602.6
Leaving the Parental Home and the Material Conditions of Entering Adult Life

Saturday, July 19, 2014: 1:30 PM
Room: F204
Distributed Paper
Caroline HENCHOZ , Sciences sociales, Université de Fribourg, Fribourg, Switzerland
Boris WERNLI , Fors, FORS, Lausanne, Switzerland
Youth sociologists usually note different stages of transition to adulthood, which are often understood as access to autonomy and financial independence (Galland, 2009; Harnett, 2000). However, synchronization and irreversibility of these stages in the course of contemporary life have been questioned and some scholars have insisted on distinguishing autonomy from financial independence (Hamel 1999; Singly, 2000). We focus on a particular stage of the passage to adulthood – leaving parental home, which is often described as a way to gain autonomy – and we examine the impact of this emancipation process on living conditions of youths.

We use the waves 1 to 13 from the Swiss Household Panel, a representative longitudinal annual survey of the general Swiss population, to study the economic impact of leaving the parental home for several hundred young people aged 18 to 29. Several objective and subjective indicators of financial situation, as well as debt and material conditions, are used as dependent variables.
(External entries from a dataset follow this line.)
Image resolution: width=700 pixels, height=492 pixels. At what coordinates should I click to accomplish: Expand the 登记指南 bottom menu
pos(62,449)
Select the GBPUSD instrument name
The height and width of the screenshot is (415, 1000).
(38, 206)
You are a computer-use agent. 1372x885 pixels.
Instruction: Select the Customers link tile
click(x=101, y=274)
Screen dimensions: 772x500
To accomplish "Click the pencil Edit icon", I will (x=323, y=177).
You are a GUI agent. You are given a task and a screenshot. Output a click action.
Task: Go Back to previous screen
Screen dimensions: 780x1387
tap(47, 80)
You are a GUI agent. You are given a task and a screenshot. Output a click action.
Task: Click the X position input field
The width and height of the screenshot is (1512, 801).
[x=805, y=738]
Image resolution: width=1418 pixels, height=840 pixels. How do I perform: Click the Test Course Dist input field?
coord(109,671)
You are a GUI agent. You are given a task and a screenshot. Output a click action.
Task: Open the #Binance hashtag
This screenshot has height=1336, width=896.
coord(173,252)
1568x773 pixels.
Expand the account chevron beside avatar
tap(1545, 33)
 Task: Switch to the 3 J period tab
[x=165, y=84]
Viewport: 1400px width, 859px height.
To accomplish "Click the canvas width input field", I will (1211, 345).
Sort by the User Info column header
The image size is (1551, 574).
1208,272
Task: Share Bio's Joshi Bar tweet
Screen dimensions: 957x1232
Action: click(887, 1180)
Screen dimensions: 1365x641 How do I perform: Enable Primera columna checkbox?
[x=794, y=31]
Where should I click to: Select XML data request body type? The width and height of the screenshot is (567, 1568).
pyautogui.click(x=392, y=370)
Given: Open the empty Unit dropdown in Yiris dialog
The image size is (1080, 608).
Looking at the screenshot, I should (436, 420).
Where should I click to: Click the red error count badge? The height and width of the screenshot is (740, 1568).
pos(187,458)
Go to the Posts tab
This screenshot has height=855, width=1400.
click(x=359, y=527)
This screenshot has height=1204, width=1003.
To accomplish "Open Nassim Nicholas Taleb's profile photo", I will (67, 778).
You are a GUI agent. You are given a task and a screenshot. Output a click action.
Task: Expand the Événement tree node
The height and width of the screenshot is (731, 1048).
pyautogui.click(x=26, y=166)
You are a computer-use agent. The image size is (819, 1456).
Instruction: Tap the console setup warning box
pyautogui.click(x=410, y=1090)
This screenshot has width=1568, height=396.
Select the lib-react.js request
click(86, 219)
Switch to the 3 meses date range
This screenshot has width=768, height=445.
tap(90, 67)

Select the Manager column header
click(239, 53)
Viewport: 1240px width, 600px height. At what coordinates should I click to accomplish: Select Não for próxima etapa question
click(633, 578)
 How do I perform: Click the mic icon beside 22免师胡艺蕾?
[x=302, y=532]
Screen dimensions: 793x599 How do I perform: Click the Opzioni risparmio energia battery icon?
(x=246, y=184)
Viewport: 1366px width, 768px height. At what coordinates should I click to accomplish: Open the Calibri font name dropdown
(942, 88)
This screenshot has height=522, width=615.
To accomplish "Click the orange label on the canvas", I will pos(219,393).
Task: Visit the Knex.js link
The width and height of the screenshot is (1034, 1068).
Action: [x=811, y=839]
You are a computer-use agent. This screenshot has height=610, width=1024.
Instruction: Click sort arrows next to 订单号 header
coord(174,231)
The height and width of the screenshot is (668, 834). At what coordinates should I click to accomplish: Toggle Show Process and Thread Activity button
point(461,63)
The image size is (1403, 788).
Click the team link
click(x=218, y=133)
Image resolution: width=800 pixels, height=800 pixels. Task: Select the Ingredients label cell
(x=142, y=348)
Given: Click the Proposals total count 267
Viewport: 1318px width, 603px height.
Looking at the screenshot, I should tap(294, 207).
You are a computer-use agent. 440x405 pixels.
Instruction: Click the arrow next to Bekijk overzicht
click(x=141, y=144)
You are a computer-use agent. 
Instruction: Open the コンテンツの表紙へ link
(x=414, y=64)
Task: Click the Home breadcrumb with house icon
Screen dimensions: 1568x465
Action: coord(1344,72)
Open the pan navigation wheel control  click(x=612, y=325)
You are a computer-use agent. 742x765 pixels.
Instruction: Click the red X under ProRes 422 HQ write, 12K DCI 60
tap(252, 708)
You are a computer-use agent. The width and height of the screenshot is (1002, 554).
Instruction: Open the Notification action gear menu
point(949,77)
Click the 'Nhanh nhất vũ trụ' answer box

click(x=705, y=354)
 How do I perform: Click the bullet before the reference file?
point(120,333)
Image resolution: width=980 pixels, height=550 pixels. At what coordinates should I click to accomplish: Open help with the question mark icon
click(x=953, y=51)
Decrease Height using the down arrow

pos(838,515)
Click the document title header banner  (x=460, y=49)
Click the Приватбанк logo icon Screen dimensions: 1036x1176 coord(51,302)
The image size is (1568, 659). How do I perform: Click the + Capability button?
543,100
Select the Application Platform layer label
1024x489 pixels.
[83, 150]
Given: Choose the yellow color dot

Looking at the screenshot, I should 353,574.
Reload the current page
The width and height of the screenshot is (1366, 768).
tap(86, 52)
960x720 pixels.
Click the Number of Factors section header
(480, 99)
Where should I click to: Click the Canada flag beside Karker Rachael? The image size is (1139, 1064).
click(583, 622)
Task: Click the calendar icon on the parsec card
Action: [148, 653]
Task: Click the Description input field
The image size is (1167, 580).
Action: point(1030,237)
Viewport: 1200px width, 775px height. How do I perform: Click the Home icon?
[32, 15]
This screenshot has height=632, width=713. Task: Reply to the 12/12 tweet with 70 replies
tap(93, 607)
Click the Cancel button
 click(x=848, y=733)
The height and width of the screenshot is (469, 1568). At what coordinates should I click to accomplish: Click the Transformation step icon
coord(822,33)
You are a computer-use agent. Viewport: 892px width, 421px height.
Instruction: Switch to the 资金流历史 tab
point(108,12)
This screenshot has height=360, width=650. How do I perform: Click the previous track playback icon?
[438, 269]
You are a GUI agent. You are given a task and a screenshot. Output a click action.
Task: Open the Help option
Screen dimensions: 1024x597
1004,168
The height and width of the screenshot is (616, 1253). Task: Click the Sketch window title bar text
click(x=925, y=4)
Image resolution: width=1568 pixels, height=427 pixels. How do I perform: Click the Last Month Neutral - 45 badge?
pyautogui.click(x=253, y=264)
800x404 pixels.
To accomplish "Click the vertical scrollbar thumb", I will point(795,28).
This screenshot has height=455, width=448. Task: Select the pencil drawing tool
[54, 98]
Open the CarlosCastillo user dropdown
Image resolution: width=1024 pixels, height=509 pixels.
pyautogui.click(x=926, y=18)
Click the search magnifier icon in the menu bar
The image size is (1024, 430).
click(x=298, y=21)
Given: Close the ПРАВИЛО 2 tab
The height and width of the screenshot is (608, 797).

Analyzes are performed controlling for a series of socio-demographic (age, sex, nationality, region) and economic characteristics (job income, occupation, education level), as well as life-events (end of training, first job, entering into a couple) of both the interviewee and his/her parents.

Much more than a portrait at a given point in time, the use of the SHP longitudinal data with appropriate analytical methods can significantly enrich the analytical perspective on young people leaving their parental home, especially by taking into consideration other concomitant life-events and information about their family background. Our preliminary analysis suggests that for a number of young people access to autonomy through leaving their parents’ household is correlated with a decrease in material well-being. In other words, for some young people in Switzerland, access to autonomy is paid for by precarious living conditions and a loss of economic independence.